What is being asked: Restrict the output to the lines below starting at the one that contains "Instruction: Click the Share" and ending at the one that contains "This screenshot has height=1231, width=1080.", and restate them word for word, both ends included.

[Collected data entries]
----

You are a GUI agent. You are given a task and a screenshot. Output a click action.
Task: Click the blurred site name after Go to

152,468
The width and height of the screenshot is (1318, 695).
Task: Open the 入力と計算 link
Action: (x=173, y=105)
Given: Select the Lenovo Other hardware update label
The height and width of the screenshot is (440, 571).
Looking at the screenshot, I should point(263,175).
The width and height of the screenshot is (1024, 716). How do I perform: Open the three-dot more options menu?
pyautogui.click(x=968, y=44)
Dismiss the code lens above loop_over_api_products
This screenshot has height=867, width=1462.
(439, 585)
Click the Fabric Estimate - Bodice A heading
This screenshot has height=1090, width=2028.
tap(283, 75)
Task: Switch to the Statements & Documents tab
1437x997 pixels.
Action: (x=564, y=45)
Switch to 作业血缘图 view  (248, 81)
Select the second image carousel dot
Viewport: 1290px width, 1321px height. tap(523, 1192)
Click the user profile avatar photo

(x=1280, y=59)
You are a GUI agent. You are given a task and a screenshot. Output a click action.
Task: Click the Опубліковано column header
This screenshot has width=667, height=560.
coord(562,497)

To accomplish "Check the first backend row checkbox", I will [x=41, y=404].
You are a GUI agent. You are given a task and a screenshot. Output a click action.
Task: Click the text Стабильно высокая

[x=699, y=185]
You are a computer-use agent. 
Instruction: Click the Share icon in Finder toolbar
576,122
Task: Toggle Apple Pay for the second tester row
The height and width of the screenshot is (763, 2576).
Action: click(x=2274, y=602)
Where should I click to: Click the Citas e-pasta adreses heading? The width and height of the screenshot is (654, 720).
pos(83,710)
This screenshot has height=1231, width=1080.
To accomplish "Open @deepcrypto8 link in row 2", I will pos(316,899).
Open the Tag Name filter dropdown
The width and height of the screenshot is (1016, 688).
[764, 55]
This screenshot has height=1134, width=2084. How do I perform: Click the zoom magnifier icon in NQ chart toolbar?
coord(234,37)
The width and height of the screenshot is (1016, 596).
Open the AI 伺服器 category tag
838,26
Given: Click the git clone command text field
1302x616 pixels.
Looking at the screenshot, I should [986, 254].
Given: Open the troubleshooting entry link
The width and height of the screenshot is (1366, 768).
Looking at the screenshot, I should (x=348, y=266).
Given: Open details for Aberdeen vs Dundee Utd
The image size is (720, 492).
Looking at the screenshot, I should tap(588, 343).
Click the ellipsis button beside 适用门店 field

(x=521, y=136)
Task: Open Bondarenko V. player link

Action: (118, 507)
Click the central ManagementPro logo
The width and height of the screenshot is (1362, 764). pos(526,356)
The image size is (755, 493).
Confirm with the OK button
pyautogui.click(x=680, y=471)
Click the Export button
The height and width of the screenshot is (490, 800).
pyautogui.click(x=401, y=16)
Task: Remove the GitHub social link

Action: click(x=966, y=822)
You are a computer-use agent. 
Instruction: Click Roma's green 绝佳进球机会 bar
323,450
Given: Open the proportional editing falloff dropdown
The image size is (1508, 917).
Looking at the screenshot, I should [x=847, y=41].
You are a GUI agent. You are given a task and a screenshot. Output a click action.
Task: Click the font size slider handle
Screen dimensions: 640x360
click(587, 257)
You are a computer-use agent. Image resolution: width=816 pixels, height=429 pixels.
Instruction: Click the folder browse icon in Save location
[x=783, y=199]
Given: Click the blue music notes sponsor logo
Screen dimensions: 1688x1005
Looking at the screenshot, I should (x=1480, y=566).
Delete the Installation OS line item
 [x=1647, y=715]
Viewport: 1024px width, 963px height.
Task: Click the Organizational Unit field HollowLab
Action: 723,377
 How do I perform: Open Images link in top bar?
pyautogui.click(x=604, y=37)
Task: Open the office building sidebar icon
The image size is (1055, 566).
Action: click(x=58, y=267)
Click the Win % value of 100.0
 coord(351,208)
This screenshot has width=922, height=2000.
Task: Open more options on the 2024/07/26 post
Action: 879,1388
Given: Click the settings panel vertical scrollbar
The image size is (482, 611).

----

Task response:
Instruction: Click the Share icon in Finder toolbar
576,122
Task: Toggle Apple Pay for the second tester row
The height and width of the screenshot is (763, 2576).
Action: click(x=2274, y=602)
Where should I click to: Click the Citas e-pasta adreses heading? The width and height of the screenshot is (654, 720).
pos(83,710)
This screenshot has height=1231, width=1080.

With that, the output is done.